Fuck, this reminded me of a PHD student I tried to help with their thesis project. It was apparently too hard to get good data for their proposed model (lazy & would take time). So, find any old data and jam it into their model and voila, thesis done. I stopped helping before that point.
It’s honestly not his fault either. Science is publish or die these days. Taking your time to craft an excellent paper is rewarded less than the shotgun approach of firing off like 15 that barely meet the most basic requirements
Ha yes this is true. The field was computer vision and AI, which is evolving so rapidly you'd see many papers published every week.
Dr. Mototaka Nakamura (nasa jpl, mit, international pacific research center, etc) wrote a book a year or two ago called “confessions of a climate scientist” that basically explains how climate modeling is complete junk science and that there are very many important aspects to the climate that we barely understand at all and don’t even include in modeling. Most of the book is in Japanese, but he goes over the important stuff in English. Think it costs $1 on kindle, well worth the read.
No they won’t, we already know that all things interact with some convergent plane. We know that all changes cause a propagation of interactions.
It ought to be possible to analyze the entire atmosphere as well as the external forces acting on it.
Gravoscope WIP.
It seems like it ought to be possible, but Navier-Stokes shows that you simply cannot.
If you don't understand differential equations and how to solve them, and you don't know what the Navier-Stokes equation is, then you won't be able to fully grasp the futility of weather forecasting and climate science.
So basically energy can’t be predictable enough in any space because from any point it will never be consistent?
My imagination figures that just because you’re inside the fluid doesn’t mean you can’t view the whole container.
I’m saving this comment for later because it captures the idiocy perfectly
Smoke predictions in San Francisco have reported with a footnote stating that due to limitations of weather prediction models they cannot accurately predict whether smoke would remain elevated above the city, or come down to ground level.
It makes sense from consideration of model development that only the most important parameter features would be included.
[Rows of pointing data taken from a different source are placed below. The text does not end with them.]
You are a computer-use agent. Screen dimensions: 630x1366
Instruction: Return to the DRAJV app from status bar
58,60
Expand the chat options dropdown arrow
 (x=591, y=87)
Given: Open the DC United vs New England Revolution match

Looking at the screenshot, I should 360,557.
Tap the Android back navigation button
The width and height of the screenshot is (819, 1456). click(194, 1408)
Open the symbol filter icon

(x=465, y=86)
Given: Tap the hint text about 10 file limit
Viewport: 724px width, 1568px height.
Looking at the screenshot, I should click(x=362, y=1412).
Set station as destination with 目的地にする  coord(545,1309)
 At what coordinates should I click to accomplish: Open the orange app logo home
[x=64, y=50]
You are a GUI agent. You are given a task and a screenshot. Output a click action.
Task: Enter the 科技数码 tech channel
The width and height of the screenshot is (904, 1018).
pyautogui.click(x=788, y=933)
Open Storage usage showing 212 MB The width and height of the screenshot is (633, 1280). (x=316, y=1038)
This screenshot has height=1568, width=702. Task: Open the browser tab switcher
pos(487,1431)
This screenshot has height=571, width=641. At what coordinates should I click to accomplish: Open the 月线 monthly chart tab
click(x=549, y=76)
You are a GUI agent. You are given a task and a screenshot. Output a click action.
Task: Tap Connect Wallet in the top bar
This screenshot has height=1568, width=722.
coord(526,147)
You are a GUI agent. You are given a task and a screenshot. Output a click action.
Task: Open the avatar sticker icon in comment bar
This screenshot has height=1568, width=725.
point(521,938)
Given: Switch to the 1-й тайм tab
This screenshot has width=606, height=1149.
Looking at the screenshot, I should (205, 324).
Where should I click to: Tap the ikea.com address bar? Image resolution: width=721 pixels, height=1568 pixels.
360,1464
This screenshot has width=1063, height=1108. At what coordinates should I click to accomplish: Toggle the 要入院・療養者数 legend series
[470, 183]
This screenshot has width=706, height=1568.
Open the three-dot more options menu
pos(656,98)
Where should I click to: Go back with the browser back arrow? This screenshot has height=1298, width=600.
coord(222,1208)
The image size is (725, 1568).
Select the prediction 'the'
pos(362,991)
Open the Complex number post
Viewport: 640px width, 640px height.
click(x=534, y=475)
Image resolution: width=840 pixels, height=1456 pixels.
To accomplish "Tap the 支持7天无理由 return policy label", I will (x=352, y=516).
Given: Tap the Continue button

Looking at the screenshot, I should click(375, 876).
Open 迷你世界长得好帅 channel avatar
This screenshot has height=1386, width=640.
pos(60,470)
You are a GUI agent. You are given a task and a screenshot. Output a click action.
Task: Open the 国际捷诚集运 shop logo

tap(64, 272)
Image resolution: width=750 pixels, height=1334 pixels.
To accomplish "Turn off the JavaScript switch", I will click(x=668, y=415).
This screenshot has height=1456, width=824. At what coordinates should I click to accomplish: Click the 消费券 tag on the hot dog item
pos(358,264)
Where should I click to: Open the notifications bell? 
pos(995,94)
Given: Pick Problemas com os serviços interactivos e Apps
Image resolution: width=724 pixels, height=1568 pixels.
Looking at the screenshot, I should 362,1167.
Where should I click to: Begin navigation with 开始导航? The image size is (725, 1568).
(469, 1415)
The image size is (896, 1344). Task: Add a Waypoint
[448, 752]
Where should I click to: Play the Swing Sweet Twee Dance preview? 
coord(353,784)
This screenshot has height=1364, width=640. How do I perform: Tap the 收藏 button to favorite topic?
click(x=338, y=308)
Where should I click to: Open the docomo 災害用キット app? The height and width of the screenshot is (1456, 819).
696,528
Important meaning shows a statistically significant impact on what the weather would be on a given day in the future. Smoke is a rare event thus there is less data available to dial in on. Location and severity of the blaze need to be considered.
A rapid development team could cobble together a model enhancement, but the accuracy would be pretty low improving over time.
In short, shitty models, shitty data in the shitty models, shitty people putting shitty data in shitty models. When it's shitty across the board you don't even get a footnote explaining why predictions may be inaccurate.